Assignment ->
Repeat, exactly and completely, the entries shown underneath.

Start of Information shown

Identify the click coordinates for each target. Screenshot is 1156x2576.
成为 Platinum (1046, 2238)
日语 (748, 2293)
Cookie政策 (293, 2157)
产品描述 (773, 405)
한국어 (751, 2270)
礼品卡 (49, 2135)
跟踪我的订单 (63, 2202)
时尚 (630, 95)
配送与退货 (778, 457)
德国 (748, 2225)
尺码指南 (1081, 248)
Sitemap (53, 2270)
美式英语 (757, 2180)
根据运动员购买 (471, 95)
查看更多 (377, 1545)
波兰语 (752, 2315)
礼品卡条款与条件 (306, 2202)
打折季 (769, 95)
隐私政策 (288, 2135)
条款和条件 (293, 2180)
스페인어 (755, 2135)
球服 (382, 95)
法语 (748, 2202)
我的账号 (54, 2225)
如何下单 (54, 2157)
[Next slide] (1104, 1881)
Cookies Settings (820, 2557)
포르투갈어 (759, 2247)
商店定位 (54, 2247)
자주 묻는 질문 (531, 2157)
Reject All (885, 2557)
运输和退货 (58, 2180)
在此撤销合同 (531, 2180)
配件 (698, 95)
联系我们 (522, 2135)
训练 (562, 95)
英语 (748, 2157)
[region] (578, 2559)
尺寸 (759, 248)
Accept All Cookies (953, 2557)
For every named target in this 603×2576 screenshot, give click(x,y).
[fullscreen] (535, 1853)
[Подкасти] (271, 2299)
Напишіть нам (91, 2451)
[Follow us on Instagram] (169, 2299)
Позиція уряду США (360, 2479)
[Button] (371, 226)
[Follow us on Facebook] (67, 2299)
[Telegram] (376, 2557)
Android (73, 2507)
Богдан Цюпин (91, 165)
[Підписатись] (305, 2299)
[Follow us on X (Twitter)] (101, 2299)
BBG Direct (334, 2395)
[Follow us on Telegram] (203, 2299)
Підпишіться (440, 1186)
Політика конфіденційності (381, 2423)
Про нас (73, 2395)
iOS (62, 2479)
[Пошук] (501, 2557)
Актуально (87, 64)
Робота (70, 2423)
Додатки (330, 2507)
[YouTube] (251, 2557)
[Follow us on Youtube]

End of Information shown

Result of this task ->
Identify the click coordinates for each target. Screenshot is 1156x2576.
成为 Platinum (1046, 2238)
日语 (748, 2293)
Cookie政策 (293, 2157)
产品描述 (773, 405)
한국어 (751, 2270)
礼品卡 (49, 2135)
跟踪我的订单 (63, 2202)
时尚 (630, 95)
配送与退货 (778, 457)
德国 (748, 2225)
尺码指南 (1081, 248)
Sitemap (53, 2270)
美式英语 (757, 2180)
根据运动员购买 (471, 95)
查看更多 (377, 1545)
波兰语 (752, 2315)
礼品卡条款与条件 (306, 2202)
打折季 (769, 95)
隐私政策 (288, 2135)
条款和条件 (293, 2180)
스페인어 (755, 2135)
球服 (382, 95)
法语 (748, 2202)
我的账号 (54, 2225)
如何下单 (54, 2157)
[Next slide] (1104, 1881)
Cookies Settings (820, 2557)
포르투갈어 (759, 2247)
商店定位 (54, 2247)
자주 묻는 질문 (531, 2157)
Reject All (885, 2557)
运输和退货 (58, 2180)
在此撤销合同 (531, 2180)
配件 (698, 95)
联系我们 (522, 2135)
训练 (562, 95)
英语 (748, 2157)
[region] (578, 2559)
尺寸 (759, 248)
Accept All Cookies (953, 2557)
For every named target in this 603×2576 screenshot, give click(x,y).
[fullscreen] (535, 1853)
[Подкасти] (271, 2299)
Напишіть нам (91, 2451)
[Follow us on Instagram] (169, 2299)
Позиція уряду США (360, 2479)
[Button] (371, 226)
[Follow us on Facebook] (67, 2299)
[Telegram] (376, 2557)
Android (73, 2507)
Богдан Цюпин (91, 165)
[Підписатись] (305, 2299)
[Follow us on X (Twitter)] (101, 2299)
BBG Direct (334, 2395)
[Follow us on Telegram] (203, 2299)
Підпишіться (440, 1186)
Політика конфіденційності (381, 2423)
Про нас (73, 2395)
iOS (62, 2479)
[Пошук] (501, 2557)
Актуально (87, 64)
Робота (70, 2423)
Додатки (330, 2507)
[YouTube] (251, 2557)
[Follow us on Youtube]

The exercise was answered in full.